Ten serwis wykorzystuje pliki cookies. Korzystanie z witryny oznacza zgodę na ich zapis lub odczyt wg ustawień przeglądarki.


Modlitwa Inna Niż Wszystkie
A jeśli nie jestem inkarnowanym aniołem? Modlitwa.

Boże Ojcze Wszechmogący
Pragnę wspólnie z moją Duszą i całą Istotą odnowić z Tobą mój kontakt.
Proszę usłysz mój głos!
Otwórz teraz Boże moje serce i chroń je na wszystkich poziomach egzystencji. Chroń także moją Duszę i całą Istotę oraz moich bliskich […] i ich Dusze.
Powierzam Ci teraz Boże ojcze Wszechmogący moją Duszę i Istotę, stworzoną w Twojej Złotej Bożej matrycy wraz z samą matrycą, abyś ją strzegł i o toczył swoim światłem uzdrowienia, miłości i opieki, abyś oczyścił ją z wszystkich zranień z wszystkich szkodliwych wpływów pochodzących od tych, którzy chcą nas niewolić. Powierzam Ci Boże moją Duszę i naszą Istotę taką – jaka ona jest, taką jaką ją stworzyłeś Boże . Poddaję się razem z moją Istotą i moją Duszą Tobie Boże, Twej Ręce – niczym sterowi – bo ją właśnie na tym poziomie pamiętam najbardziej – najdawniej, ona rozbija wszystkie złe myśli i furie z pomieszania, ona mnie wyciąga zawsze z odmętów szaleństwa, ona jest dla mnie jak magnes ze światła Twojej Miłości – do niej moją twarz i czoło zwracam i do niej się centruje moim wewnętrznym sterem najdokładniej jak potrafię w całej mojej Istocie.

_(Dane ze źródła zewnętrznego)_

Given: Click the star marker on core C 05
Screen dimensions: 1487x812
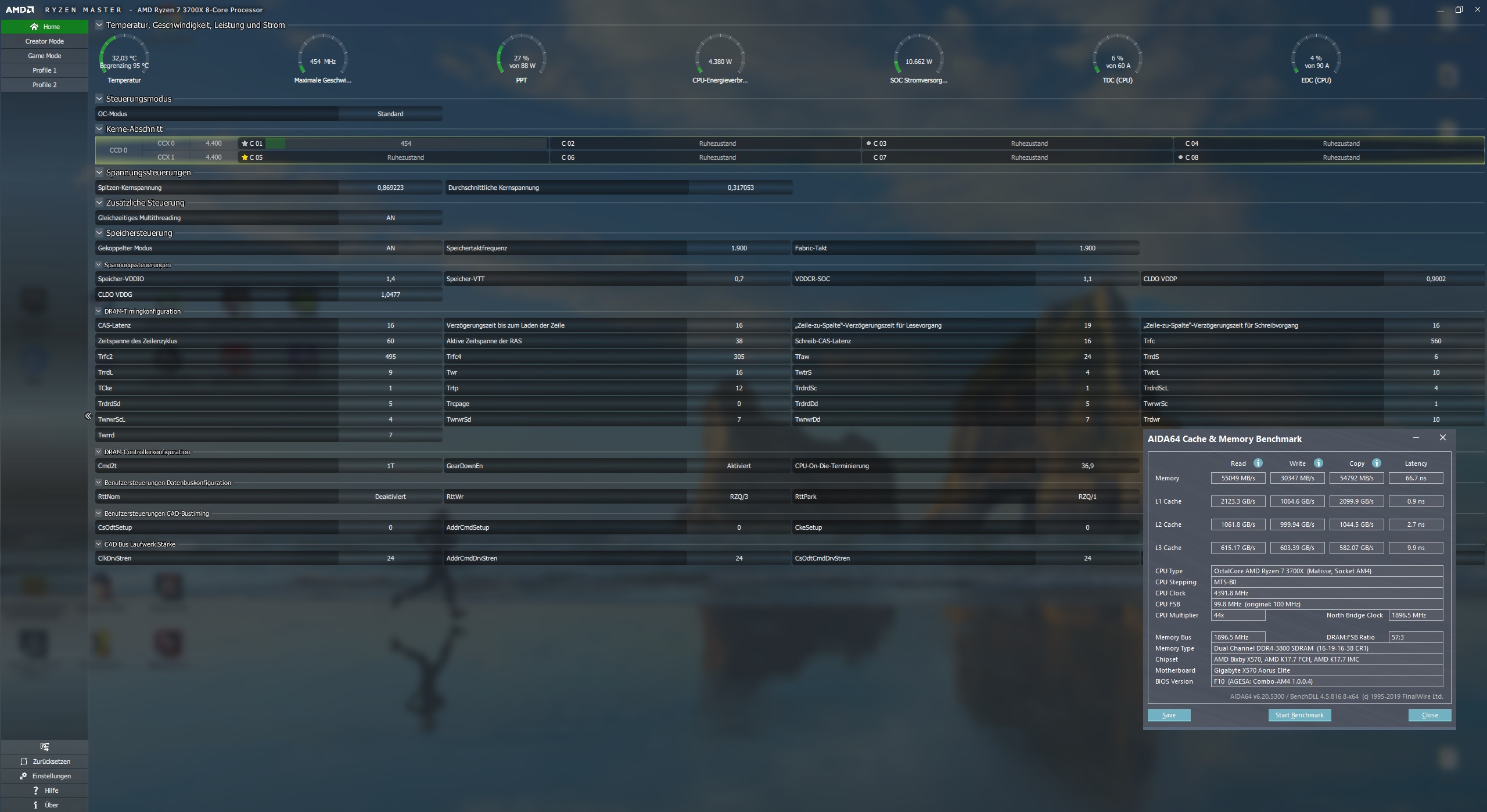Looking at the screenshot, I should click(245, 157).
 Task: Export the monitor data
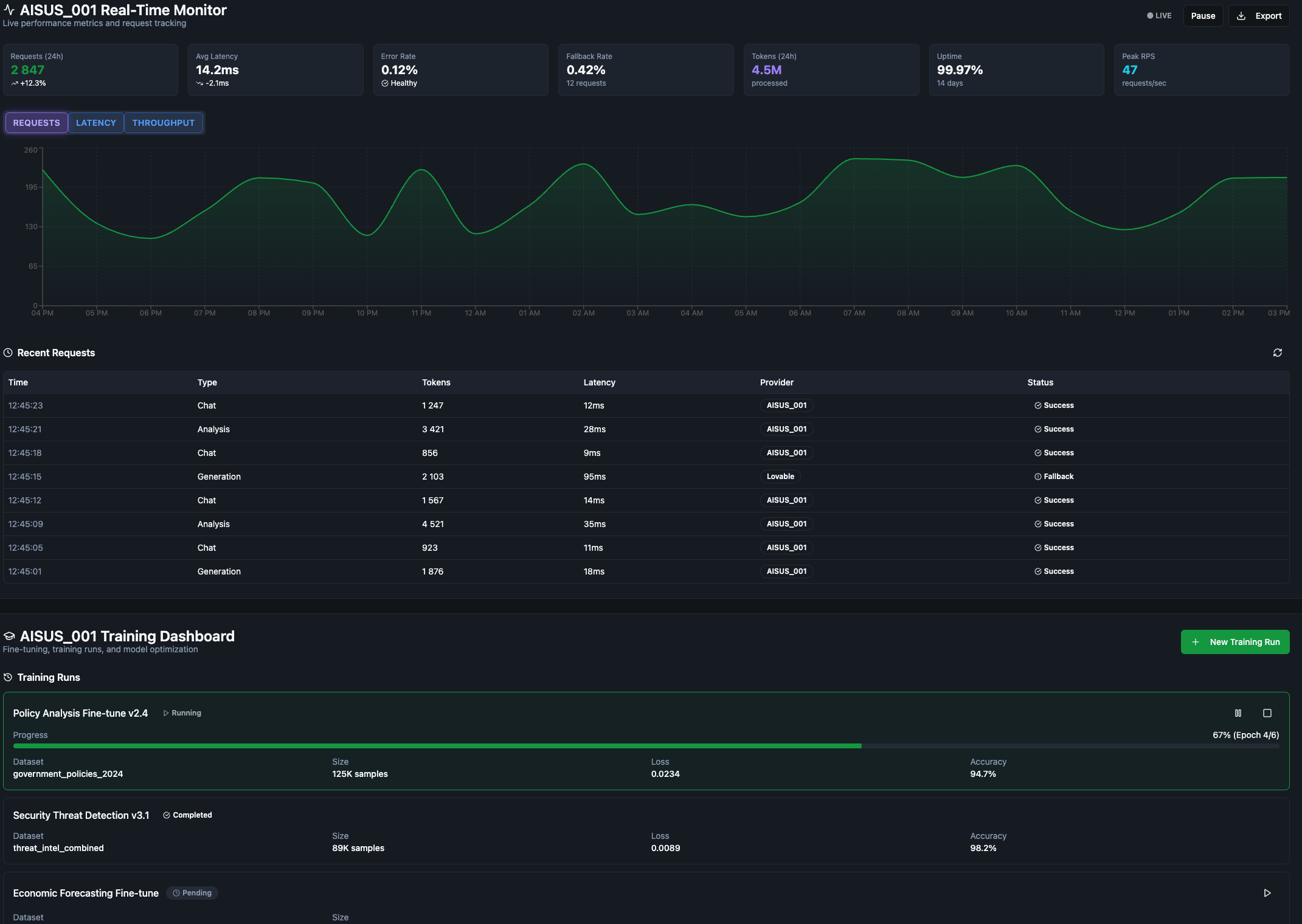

Akceptuję, że boża miłość zmazuje zadane przez innych znamiona i piętna, przywraca moją radość istnienia.
Wspólnie z moją Duszą i całą Istotą prosimy Boże wyjmij nam teraz – proszę, wypnij, wyciągnij i zabierz od nas, wszystkie kotwice smutku i zniewolenia powodujące w nas wewnętrzne rozbicie, gonitwę myśli, brak skupienia, poczucie beznadziei, szaleństwo, wypnij je proszę razem z mocującymi je nićmi, linkami, pętami, kryształami astralnymi, piętnami które pochodzą od negatywnych Istot, od Zeusa, grupy Beliala, Szatana, Lucyfera, grup inicjacyjnych, obcych cywilizacji które nas niewolą i od tych wszystkich ludzi , Dusz, Istot, co są pod ich wpływem, co żerują na naszej samotności, bezradności, a naszej istoty ufnym sercu, na jej sile, energii, na naszych powiązaniach z ważnymi punktami na czasoprzestrzeni, na naszych powiązaniach z innymi.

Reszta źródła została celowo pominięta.